The conclusion? Boston has changed a lot since busing was first mandated by federal courts in 1974. Its neighborhoods are more ethnically diverse and that diversity means it is possible to devise neighborhood school zones that allow parents to choose schools close to them yet do not automatically result in a re-segregation of the system. Indeed, it appears that if done correctly, the diversity of the schools will be about the same after adoption of the plan as it is today.
There are a couple of caveats, however. Many black parents are concerned that the new plan is a possible regression. If the plan results in the creation of a more segregated school system, they argue, than predominately black schools may receive less funding and less support than predominately white schools. There is a subtle point to this argument that is worth noting. Equal funding from the school system is easy to mandate. But schools need more than money. They receive support from teachers, community activists, outside corporations and charitable organizations. There is a concern, and it seems legitimate, that these sources of support could be divvied up unequally.

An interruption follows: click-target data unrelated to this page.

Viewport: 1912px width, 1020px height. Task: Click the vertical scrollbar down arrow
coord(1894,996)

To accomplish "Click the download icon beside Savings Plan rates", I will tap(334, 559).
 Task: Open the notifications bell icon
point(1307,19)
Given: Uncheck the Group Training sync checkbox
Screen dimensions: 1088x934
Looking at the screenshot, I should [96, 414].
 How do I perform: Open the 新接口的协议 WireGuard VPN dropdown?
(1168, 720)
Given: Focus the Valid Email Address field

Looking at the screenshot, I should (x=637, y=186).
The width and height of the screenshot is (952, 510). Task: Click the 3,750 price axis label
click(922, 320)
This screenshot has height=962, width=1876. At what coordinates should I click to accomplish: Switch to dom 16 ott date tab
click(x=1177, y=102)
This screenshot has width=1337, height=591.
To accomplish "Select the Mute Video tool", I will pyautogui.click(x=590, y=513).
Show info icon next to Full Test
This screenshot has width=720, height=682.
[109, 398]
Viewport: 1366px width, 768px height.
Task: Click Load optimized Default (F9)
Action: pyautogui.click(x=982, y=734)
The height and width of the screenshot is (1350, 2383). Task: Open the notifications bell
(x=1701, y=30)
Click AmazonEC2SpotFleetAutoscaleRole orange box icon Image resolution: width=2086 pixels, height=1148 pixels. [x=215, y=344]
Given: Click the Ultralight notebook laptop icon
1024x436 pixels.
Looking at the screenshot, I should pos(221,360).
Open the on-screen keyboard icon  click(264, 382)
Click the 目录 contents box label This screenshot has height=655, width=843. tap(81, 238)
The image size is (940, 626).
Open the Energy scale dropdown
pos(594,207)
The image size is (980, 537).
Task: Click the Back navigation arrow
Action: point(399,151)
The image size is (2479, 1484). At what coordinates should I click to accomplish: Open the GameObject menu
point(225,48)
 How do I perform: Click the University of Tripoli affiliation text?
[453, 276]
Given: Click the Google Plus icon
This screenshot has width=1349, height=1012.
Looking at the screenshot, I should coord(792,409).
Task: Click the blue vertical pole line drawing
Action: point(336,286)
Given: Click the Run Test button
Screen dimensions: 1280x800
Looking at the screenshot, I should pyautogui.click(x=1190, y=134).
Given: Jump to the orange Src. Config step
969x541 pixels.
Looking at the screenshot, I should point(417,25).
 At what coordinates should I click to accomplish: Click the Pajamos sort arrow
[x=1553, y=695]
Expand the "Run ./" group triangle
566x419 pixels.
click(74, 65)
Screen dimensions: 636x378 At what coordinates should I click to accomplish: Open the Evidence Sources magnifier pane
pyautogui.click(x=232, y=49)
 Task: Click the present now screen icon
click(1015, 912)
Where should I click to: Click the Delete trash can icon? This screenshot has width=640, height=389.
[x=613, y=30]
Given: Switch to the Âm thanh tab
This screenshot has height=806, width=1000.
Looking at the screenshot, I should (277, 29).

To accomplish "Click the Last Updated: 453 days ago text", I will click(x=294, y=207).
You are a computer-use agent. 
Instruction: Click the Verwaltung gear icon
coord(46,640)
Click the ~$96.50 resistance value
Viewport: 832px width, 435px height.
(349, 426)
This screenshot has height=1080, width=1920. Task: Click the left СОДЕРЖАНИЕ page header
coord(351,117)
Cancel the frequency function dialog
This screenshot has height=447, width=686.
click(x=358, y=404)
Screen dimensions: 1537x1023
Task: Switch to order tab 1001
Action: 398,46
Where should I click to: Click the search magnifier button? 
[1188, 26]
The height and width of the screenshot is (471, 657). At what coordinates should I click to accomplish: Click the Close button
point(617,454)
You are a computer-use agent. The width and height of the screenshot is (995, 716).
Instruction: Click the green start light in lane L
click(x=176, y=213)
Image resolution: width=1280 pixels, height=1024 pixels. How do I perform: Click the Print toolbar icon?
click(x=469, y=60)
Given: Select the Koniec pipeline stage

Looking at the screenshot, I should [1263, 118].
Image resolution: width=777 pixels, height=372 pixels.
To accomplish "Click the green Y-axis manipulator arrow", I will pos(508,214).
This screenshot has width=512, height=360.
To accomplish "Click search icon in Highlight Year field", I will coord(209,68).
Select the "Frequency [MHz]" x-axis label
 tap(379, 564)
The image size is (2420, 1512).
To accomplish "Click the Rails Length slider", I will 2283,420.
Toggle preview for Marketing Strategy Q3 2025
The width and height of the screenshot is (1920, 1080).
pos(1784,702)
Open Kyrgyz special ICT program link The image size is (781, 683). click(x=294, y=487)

The second caveat is that neighborhood schools should not supplant parental choice. Many parents may choose to send their kids to close-by schools. Others won't however, and their rights should be respected. (Indeed, at the high school level, it's quite clear that most parents have no problem sending their kids a long distance away to attend schools such as Boston Latin.)
A third caveat. At the end of the day, the issue with our schools is not the assignment process: it's the quality of education children get when they show up. Improving the assignment process will have many beneficial effects. It will build communities, it will let parents become more involved in their kid's education. It may also have the salutatory effect of persuading people who have presently opted out of the system to come back in.
But when kids take achievement tests, we aren't measuring the distance they traveled from home to school. We're measuring their education. School assignment is a piece of the educational puzzle, but the big picture is quality. That's what Boston and Tom Payzant need to keep their eyes on.